TASK INSTRUCTIONS> Leave out the pictures, and print exactly the lines from the one holding "Screen dimensions: 600x450" through the last line of the material.

Start of RECORDS FOR THE TASK

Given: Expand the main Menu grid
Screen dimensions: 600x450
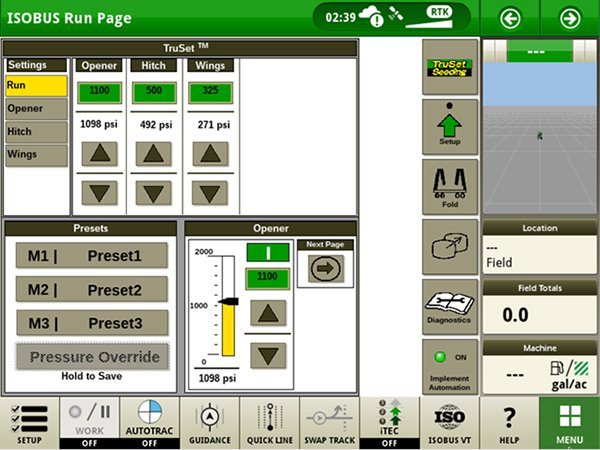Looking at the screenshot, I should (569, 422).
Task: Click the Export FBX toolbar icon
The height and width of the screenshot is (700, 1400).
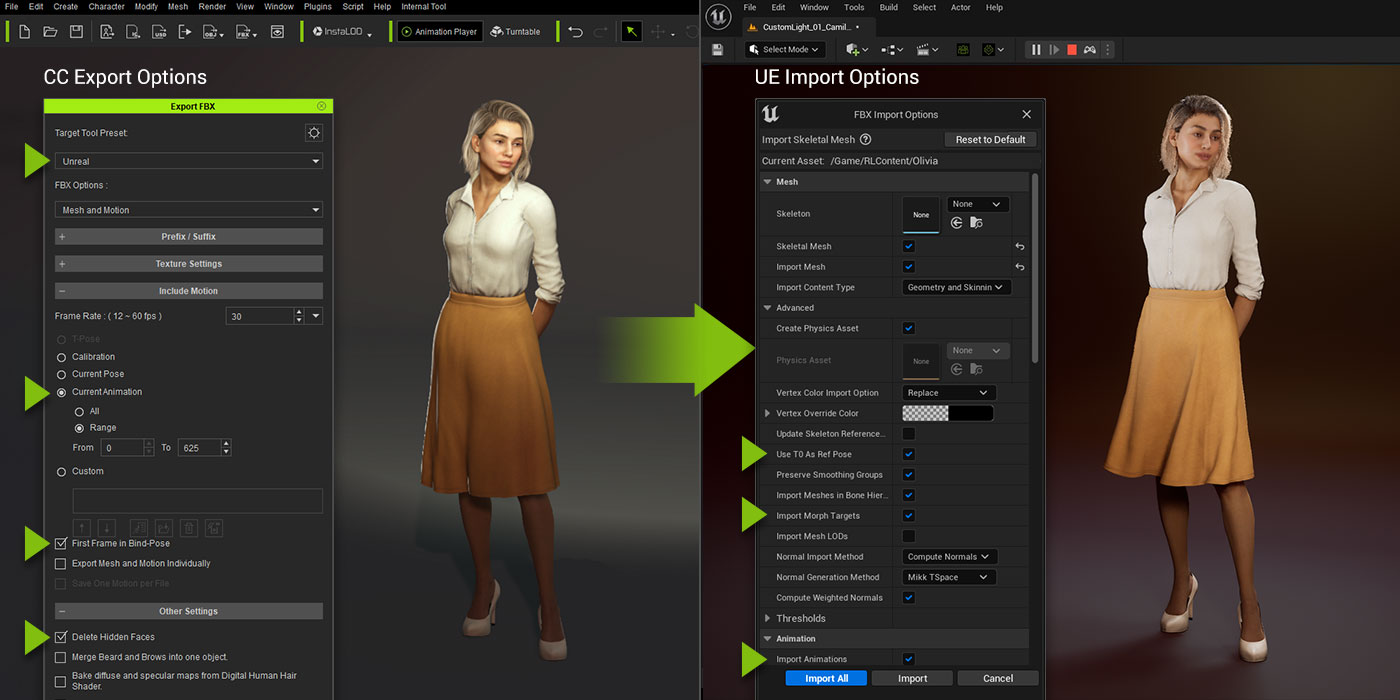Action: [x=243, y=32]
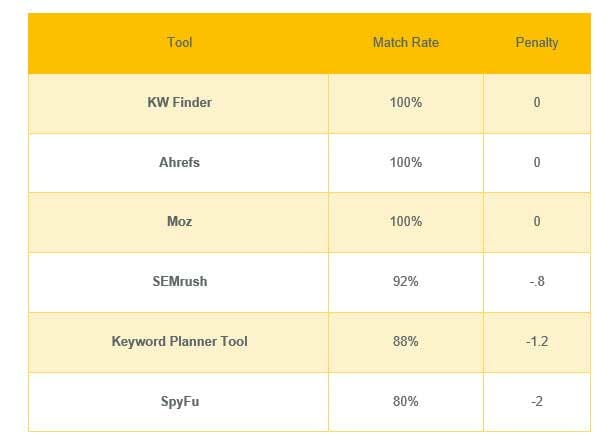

End of RECORDS FOR THE TASK

WRITTEN SOLUTION>
Screen dimensions: 600x450
Looking at the screenshot, I should (569, 422).
Task: Click the Export FBX toolbar icon
The height and width of the screenshot is (700, 1400).
Action: [x=243, y=32]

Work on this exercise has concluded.